_ACTIVITY_
Take the line with "Task: Open the" and every line after it in the entries below, and set them down exactly, without any pictures.

_WORKING DATA_
○ ○ ○ ○ ○ ○ ○

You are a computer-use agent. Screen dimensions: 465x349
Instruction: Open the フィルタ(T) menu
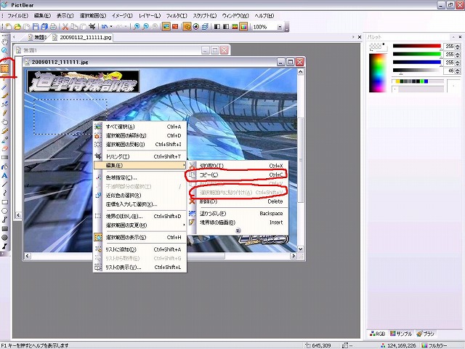[x=176, y=16]
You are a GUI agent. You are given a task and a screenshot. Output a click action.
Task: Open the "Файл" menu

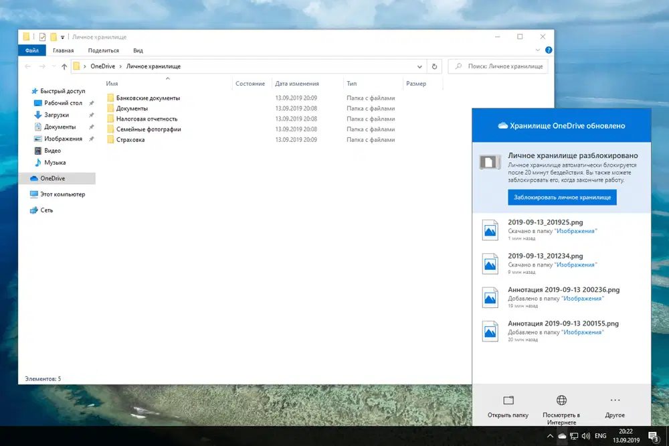[x=31, y=50]
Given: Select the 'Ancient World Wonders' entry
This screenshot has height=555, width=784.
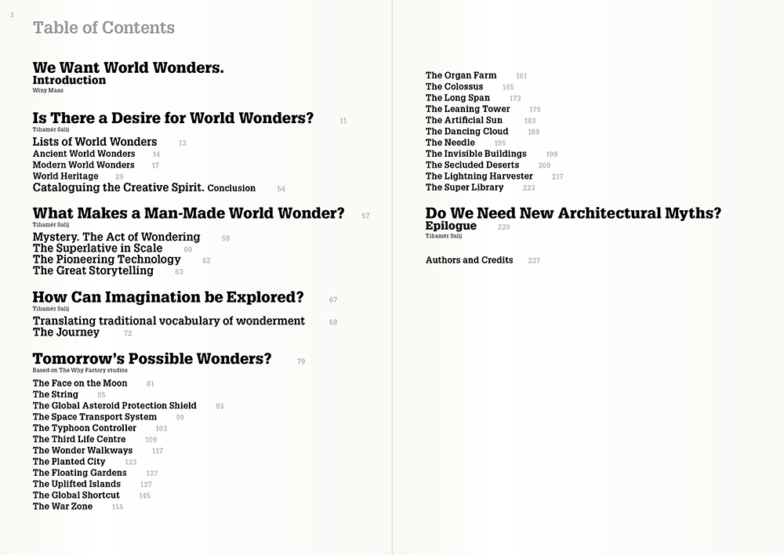Looking at the screenshot, I should coord(84,154).
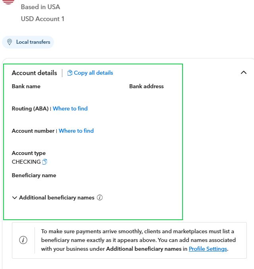Screen dimensions: 254x269
Task: Click the Bank address label
Action: click(x=146, y=86)
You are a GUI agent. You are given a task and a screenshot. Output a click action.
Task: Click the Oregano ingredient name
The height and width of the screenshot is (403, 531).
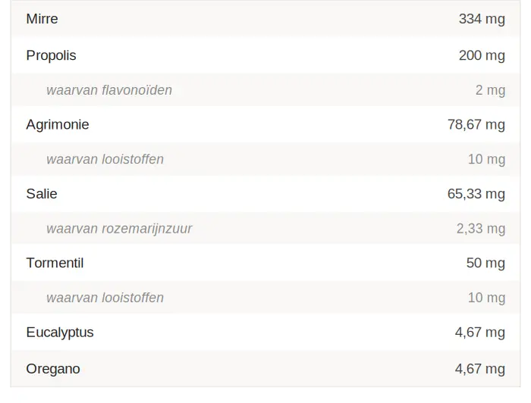pyautogui.click(x=53, y=369)
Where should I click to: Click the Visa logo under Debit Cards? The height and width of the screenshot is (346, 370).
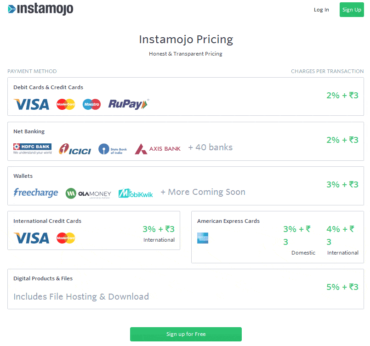click(x=31, y=104)
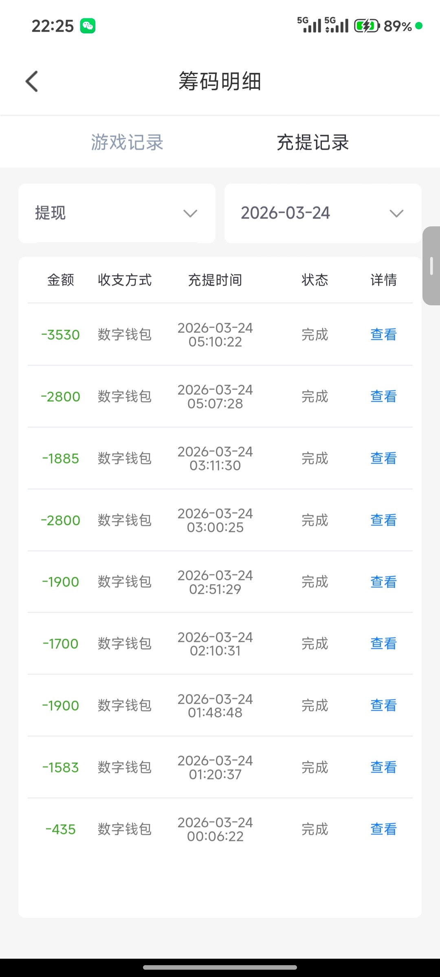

○ ○ ○ ○ ○ ○ ○

_OUTPUT FOR THIS EXERCISE_
Task: Open the "Файл" menu

[x=31, y=50]
Given: Select the 'Ancient World Wonders' entry
This screenshot has height=555, width=784.
Looking at the screenshot, I should coord(84,154).
Screen dimensions: 254x269
Task: Click the Bank address label
Action: click(x=146, y=86)
You are a GUI agent. You are given a task and a screenshot. Output a click action.
Task: Click the Oregano ingredient name
The height and width of the screenshot is (403, 531).
pyautogui.click(x=53, y=369)
Where should I click to: Click the Visa logo under Debit Cards? The height and width of the screenshot is (346, 370).
click(x=31, y=104)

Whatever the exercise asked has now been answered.